Assis afirmou ainda que "o gerente, em depoimento, fala que ela já havia se relacionado com outro funcionário, mesmo sendo casado, isso configura crime de difamação. Ele, muito mal orientado, tentou desacreditá-la o tempo todo".
Dias após prestar queixa na delegacia, Anna Paula Oliveira foi chamada para uma conversa. "Eu recebi uma mensagem da coordenadora pedindo para que eu fosse para a loja. Foi quando ela me demitiu por justa causa, no meio de uma crise de ansiedade e me demitiu de forma humilhante, falando sobre eu ter ferido a honra dos meus superiores e colegas de trabalho, quebrando assim o código de ética da TIM", disse.

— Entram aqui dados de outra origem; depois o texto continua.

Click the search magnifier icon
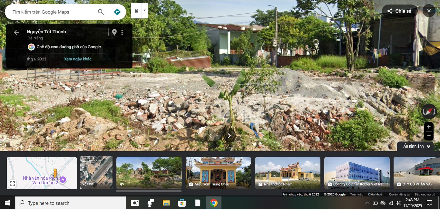The height and width of the screenshot is (210, 440). (x=101, y=12)
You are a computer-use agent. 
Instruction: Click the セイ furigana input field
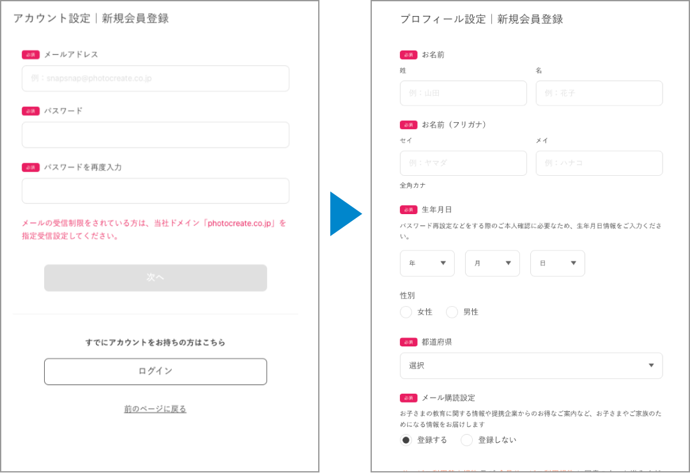pos(463,163)
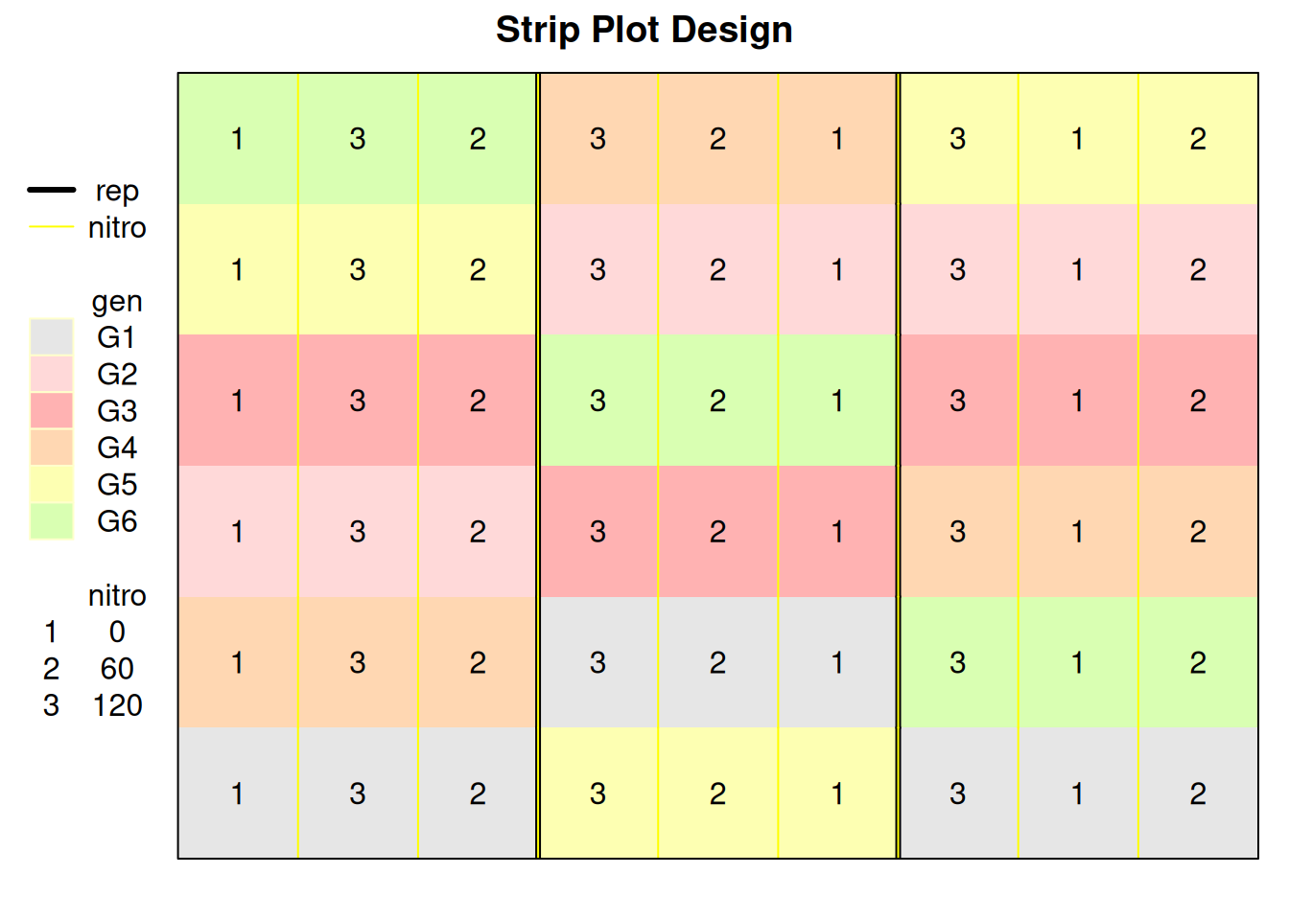Click yellow G5 cell labeled 3 in third replicate
The height and width of the screenshot is (920, 1289).
(x=957, y=139)
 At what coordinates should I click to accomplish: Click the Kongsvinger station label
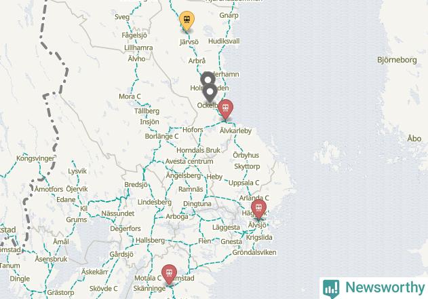click(x=35, y=158)
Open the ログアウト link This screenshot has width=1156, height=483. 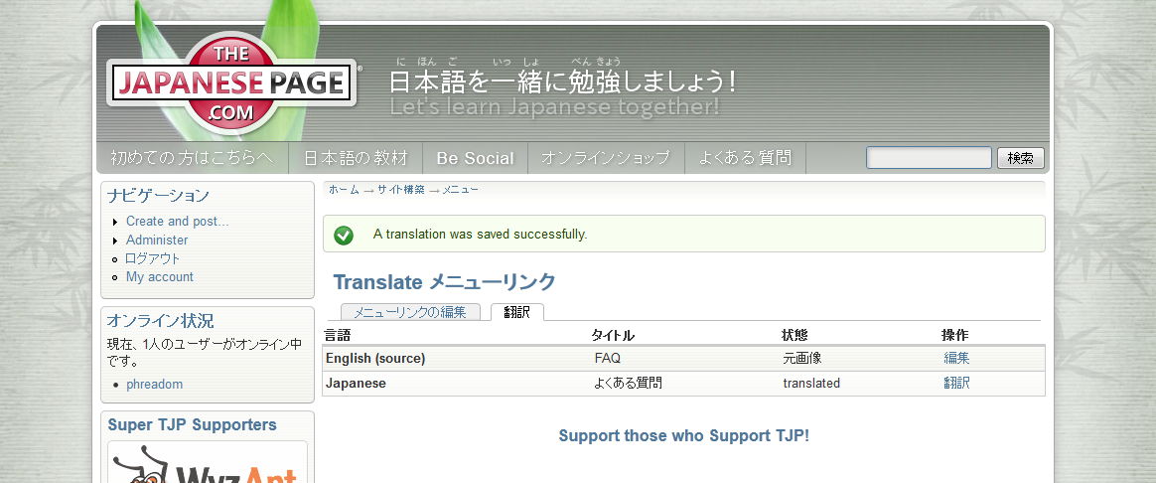tap(153, 258)
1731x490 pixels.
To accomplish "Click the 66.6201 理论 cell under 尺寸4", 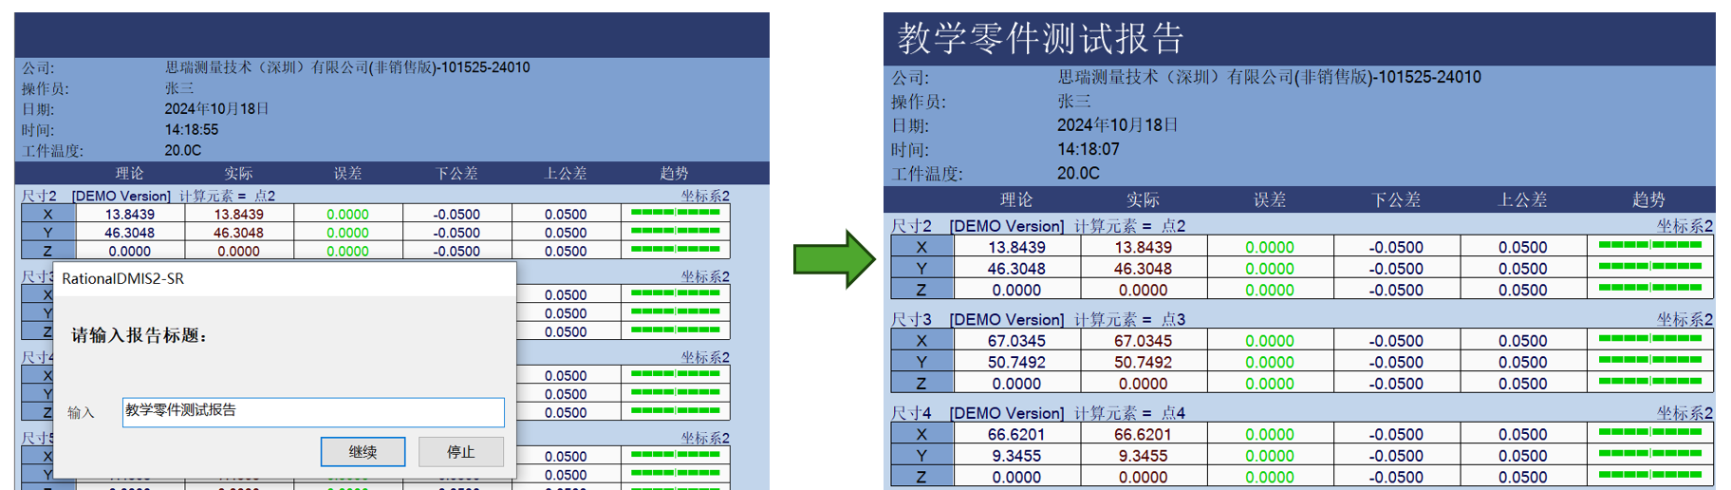I will coord(1015,434).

Ao menos oito pessoas foram ouvidas ao longo do inquérito e uma acareação chegou a ser realizada entre Anna Paula e o gerente da loja.

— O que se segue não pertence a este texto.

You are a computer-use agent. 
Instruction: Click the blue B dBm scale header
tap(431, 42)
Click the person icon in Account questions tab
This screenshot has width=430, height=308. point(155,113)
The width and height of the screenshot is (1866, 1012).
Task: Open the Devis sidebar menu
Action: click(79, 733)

Em nota, a empresa de telefonia lamentou o ocorrido e disse que "trata com máxima atenção, seriedade e sigilo as denúncias e manifestações recebidas em seu Canal de Denúncias, como ocorreu no presente caso. Em função da abertura do processo criminal, a empresa afastou do trabalho os dois colaboradores arrolados no inquérito".
A empresa destacou ainda que "repudia qualquer situação de assédio". Questionada sobre a demissão de Anna Paula, a companhia disse que "o afastamento da colaboradora se deu por causas anteriores e totalmente alheias aos fatos relatados".

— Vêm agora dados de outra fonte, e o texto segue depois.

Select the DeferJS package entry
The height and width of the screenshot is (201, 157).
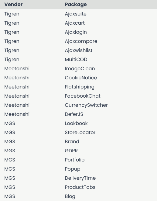74,114
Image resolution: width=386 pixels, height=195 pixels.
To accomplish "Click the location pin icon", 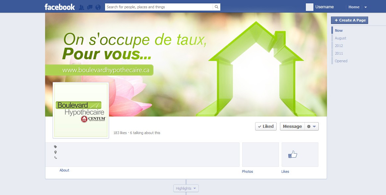I will [55, 152].
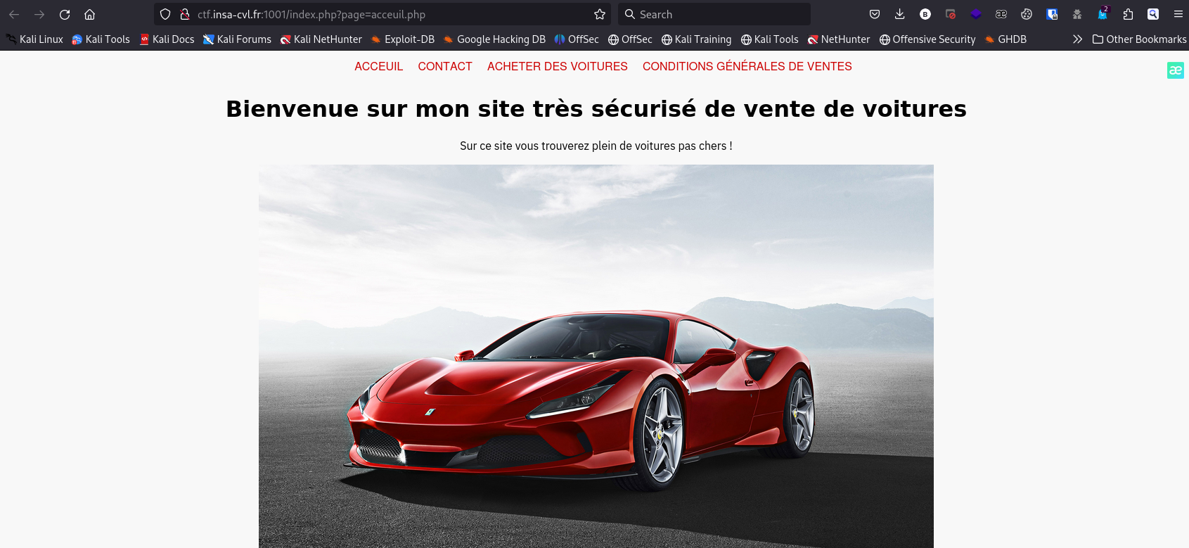This screenshot has height=548, width=1189.
Task: Save page to Pocket icon
Action: pyautogui.click(x=875, y=14)
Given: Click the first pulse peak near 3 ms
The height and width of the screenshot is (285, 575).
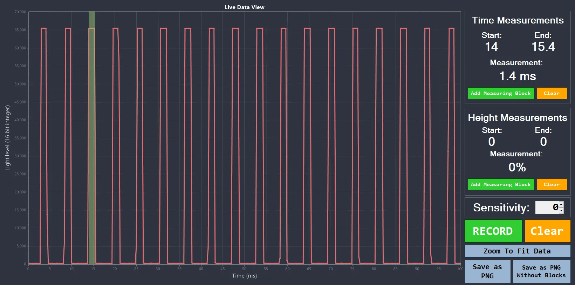Looking at the screenshot, I should [43, 28].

A identidade dos dois homens envolvidos no caso não foi revelada. O espaço segue aberto para que a defesa de ambos se manifeste e será atualizado tão logo os esclarecimentos sejam prestados.
Como denunciar violência sexual
Vítimas de violência sexual não precisam registrar boletim de ocorrência para receber atendimento médico e psicológico no sistema público de saúde, mas o exame de corpo de delito só pode ser realizado com o boletim de ocorrência em mãos. O exame pode apontar provas que auxiliem na acusação durante um processo judicial, e pode ser feito a qualquer tempo depois do crime. Mas por se tratar de provas que podem desaparecer, caso seja feito, recomenda-se que seja o mais próximo possível da data do crime.
Em casos flagrantes de violência sexual, o 190, da Polícia Militar, é o melhor número para ligar e denunciar a agressão. Policiais militares em patrulhamento também podem ser acionados. O Ligue 180 também recebe denúncias, mas não casos em flagrante, de violência doméstica, além de orientar e encaminhar o melhor serviço de acolhimento na cidade da vítima. Denúncias de todos os tipos de violações de direitos humanos podem ser registrados pelo WhatsApp (61) 99656-5008.
Legalmente, vítimas de estupro podem buscar qualquer hospital com atendimento de ginecologia e obstetrícia para tomar medicação de prevenção de infecção sexualmente transmissível, ter atendimento psicológico e fazer interrupção da gestação legalmente. Na prática, nem todos os hospitais fazem o atendimento. Para aborto, confira neste site as unidades que realmente auxiliam as vítimas de estupro.